In 15 years, those studios produced around 400 films, many of them based on old folktales. More famous actors were Kong Sam Oeun, Vichara Dany, Nop Nem, Dy Saveth, Chea Yuthorn. Some remarkable films of the period were the romance “Orn Euy Srey Orn” (translated after Khmer Rouge regime as “Khmer After Angkor”) by Ly Bun Yim, the fantastic “Puos Keng Kang” (The Snake Man) by Tea Lim Koun or “Sovannahong” by Yvon Hem.

I became involved in documenting this story when I learned about the life of my grandfather, Van Chann, a prominent film producer in Cambodia during the Sihanouk years. As a Cambodian living in Paris, I set up shop Cambodia to make a documentary film about this era of filmmaking cultural history, called Golden Slumbers (2010).

I interviewed filmmakers Ly Bun Yim, Ly You Sreang, Yvon Hem and actress Dy Saveth thanks to my family link with this story: they were like the old uncles and aunts I had never met before, but immediately felt a bond towards.

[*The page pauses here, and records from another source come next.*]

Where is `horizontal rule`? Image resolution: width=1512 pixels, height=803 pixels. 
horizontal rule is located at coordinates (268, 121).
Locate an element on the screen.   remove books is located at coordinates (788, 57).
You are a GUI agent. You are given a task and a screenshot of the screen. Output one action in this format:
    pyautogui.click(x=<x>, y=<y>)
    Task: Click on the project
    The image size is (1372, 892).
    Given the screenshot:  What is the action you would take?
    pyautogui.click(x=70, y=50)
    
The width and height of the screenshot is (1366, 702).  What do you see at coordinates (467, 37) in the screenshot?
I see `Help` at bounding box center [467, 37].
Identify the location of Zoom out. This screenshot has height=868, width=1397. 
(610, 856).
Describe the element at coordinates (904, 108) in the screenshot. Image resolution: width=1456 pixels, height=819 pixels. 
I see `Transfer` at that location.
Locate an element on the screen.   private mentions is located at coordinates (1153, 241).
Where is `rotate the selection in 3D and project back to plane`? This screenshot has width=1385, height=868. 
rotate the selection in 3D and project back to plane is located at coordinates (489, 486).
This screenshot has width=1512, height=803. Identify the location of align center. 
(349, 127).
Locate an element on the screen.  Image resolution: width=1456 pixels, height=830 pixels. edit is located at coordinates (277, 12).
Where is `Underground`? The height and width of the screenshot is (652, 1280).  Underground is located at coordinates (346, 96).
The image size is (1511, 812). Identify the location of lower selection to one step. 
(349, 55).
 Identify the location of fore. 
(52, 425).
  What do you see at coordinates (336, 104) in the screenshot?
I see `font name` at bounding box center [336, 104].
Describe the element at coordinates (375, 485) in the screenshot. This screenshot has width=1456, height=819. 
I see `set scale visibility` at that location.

Cambodian cinema is in a poor tattered state, but projects seem to be picking up pace. In the past few years, official organizations have been doing a lot more to rebuild the Cambodian film scene. One example is the Cambodia Film Commission, which creates workshops, attracts international film shoots and holds the Cambodia International Film Festival. Another group, Kon Khmer Kon Khmer, is a hip youth collective that held a gathering called “Film Camp” last month. I’m hopeful for the future of Cambodian cinema.

Davy Chou, a French-Cambodian filmmaker, is the director of Golden Slumbers.